Game Benchmarks: Crysis
We'll start our game benchmarks with Crysis and see if there’s any appreciable difference between these cards.
I’m going to note that I set the Crysis details down a notch from what we usually use because I can’t stand a benchmark that offers useless results, like 15 frames per second (FPS). I set shader detail to High because I find most of the game’s visual goodness comes from shader detail. Conversely, I set post-processing to Low, because as nice as motion blur is, it brings this class of card down to a crawl. Everything else was set to Medium.
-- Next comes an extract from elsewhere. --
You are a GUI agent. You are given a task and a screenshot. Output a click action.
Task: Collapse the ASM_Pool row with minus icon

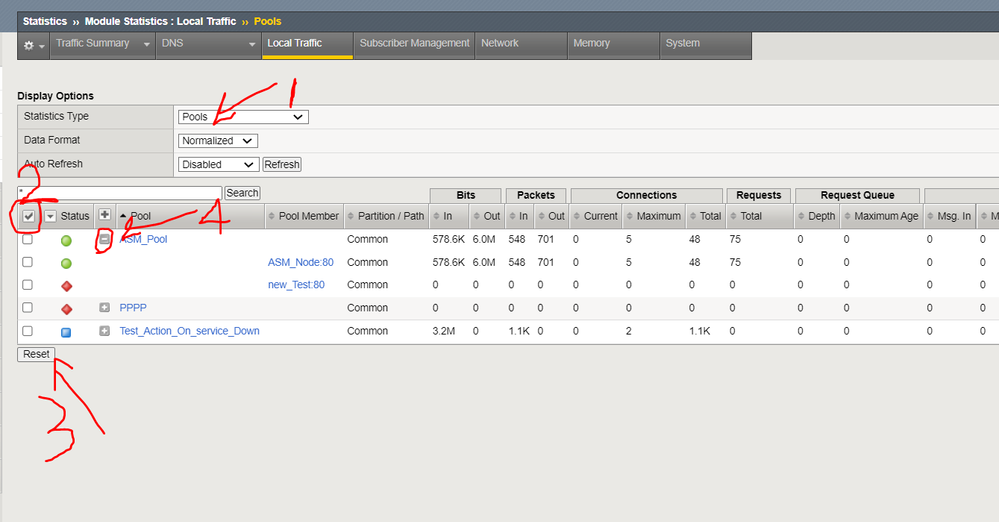105,240
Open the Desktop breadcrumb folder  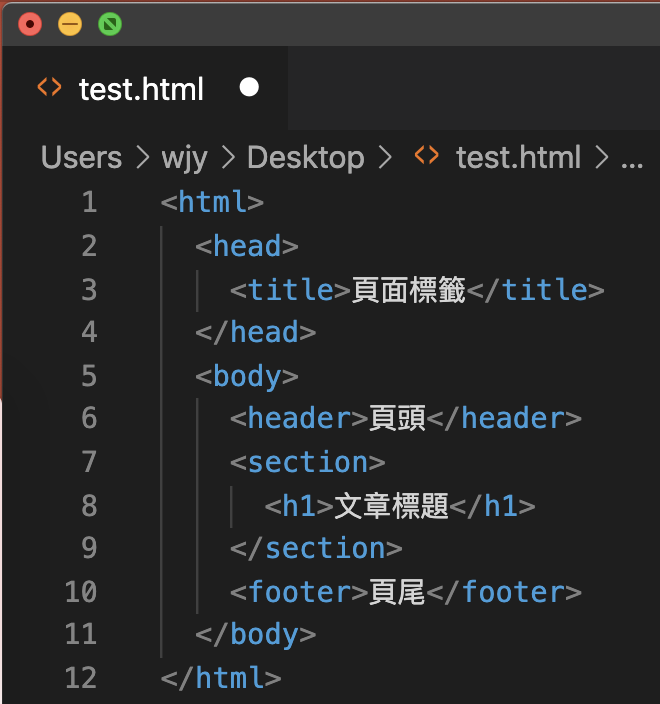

These settings should give us a nice, playable average frame rate. Let us see if either card has any real-world strength to bring to the table at these realistic settings:
It doesn’t get much closer than that, does it? The only thing I can really note is that the Asus 4850 Matrix seems to lag a little at stock clocks. Even at these reduced settings, 1920x1200 is too high a resolution to allow either card a 40 FPS average.
The GV-N250ZL-1GI’s memory advantage doesn’t seem to help much with this game, but at settings like this, the texture memory isn’t being taxed. In theory, however, it might be better utilized with 4x anti-aliasing (AA) enabled, so let’s see what happens:
The extra gigabyte of memory doesn’t help much here, either. It’s notable that both of these cards have very similar memory speeds on a 256-bit memory interface. If it’s memory speed that Crysis wants, it’s not going to show us much of a difference between these options.
Of course, with a 40 FPS average frame rate with AA enabled, the game is barely playable even at 1280x1024.